26日には長崎市を訪れ、被爆者の講話を聞き、平和公園で献花を行いました。その後、長崎原爆資料館などを見学しました。
参加者「核兵器を過去のものに」
原爆ドーム前で地元ガイドから説明を聞く参加者=8月28日 広島市
28日には広島市で、昨年の先進7カ国首脳会議(G7広島サミット)でも被爆体験を証言した小倉桂子さんの講話を聞きました。ロシアのクセニヤ・ピールナヴスカイヤさんは、被爆者の生の声を聞き、「言葉を失い、怒りが込み上げてきた。核兵器を過去のものとしていくため、行動を起こしていきたい」と話しました。
講話終了後、小倉さんに駆け寄った参加者からは「あなたの話を聞いて“心のローソク”に灯がともった。多くの人にこの思いを共有していきたい」との声が聞かれました。その後、参加者は原爆ドームなどの被爆遺構や広島平和記念資料館を見学。ガイドを務めた地元高校生らの話に熱心に耳を傾けていました。
29日には、研修会を締めくくる国際会議が開催され、同基金の1期生らがまとめた「ユース宣言」が発表されました。
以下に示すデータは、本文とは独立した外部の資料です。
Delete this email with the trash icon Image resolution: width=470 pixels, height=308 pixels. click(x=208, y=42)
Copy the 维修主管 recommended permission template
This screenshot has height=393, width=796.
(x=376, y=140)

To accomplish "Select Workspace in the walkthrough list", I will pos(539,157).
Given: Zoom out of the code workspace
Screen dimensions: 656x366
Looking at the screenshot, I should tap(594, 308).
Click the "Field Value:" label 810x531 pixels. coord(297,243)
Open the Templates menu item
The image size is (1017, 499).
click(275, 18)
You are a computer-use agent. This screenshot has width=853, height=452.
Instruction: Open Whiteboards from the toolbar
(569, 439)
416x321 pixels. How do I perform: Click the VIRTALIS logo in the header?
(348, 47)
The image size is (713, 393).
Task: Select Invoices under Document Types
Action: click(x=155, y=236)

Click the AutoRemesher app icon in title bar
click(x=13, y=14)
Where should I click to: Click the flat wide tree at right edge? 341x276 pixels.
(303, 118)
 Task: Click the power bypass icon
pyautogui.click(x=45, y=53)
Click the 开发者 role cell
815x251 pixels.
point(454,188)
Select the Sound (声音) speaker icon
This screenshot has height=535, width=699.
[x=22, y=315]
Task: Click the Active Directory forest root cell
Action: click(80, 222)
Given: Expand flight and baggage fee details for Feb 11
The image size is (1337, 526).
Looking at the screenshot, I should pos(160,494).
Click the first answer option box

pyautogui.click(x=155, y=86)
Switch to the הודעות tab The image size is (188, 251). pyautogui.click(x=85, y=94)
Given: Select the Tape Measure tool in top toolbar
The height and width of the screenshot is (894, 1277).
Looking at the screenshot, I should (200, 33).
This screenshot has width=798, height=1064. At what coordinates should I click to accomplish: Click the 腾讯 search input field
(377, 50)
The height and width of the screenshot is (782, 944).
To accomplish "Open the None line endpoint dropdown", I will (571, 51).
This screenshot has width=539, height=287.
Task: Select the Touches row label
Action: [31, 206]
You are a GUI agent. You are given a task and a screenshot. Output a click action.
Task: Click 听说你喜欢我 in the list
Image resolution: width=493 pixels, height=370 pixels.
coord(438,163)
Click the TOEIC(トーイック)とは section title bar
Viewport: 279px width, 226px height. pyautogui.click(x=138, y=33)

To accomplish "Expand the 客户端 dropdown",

同宣言には、被爆体験の伝承の重要性や、若者の政治・外交プロセスへの参加など、核兵器のない世界の実現に向けた具体的な提言が盛り込まれ、「核戦争が過去の遺物として二度と繰り返されることのない未来をめざして、全力で取り組む」との決意が記されました。
トルクメニスタンのシュクルゲルディ・ミラドフさんは、同宣言を指針として「私たち一人一人が、平和へのメッセージを広げていきたい」と語りました。
同基金のプログラムは被爆85年に当たる2030年まで継続し、計400人が参加する計画です。
平和の“種”日本から広げる
公明党核廃絶推進委員会 平林晃 事務局長(衆院議員)
公明党は「ユース非核リーダー基金」について国会で何度も取り上げ、その効果的な運用を後押ししてきました。私自身、核廃絶に取り組む広島の若者グループと交流する中で、若い世代が研修会に主体的に関われるようにしてほしいとの声をいただき、実現することができました。
現在、核廃絶に向けた国際的動向は膠着状態が続いています。しかし、被爆の実相を学んだ次世代のリーダーたちが、いずれ各分野の指導者となり、「核なき世界」への推進力になってくれることを確信しています。
こうした平和の“種”を植える活動において、唯一の戦争被爆国・日本の果たす役割は大きいと考えます。デジタル技術も活用し、平和教育や青少年交流で日本が世界に貢献していけるよう全力で推進してまいります。
ユース非核リーダー基金
核廃絶に向けたリーダー育成と、ネットワーク構築をめざす国連のプログラム。2022年に岸田文雄首相が、日本政府から国連へ10億円の拠出を表明し、創設された。1期生には64カ国から100人が選ばれた。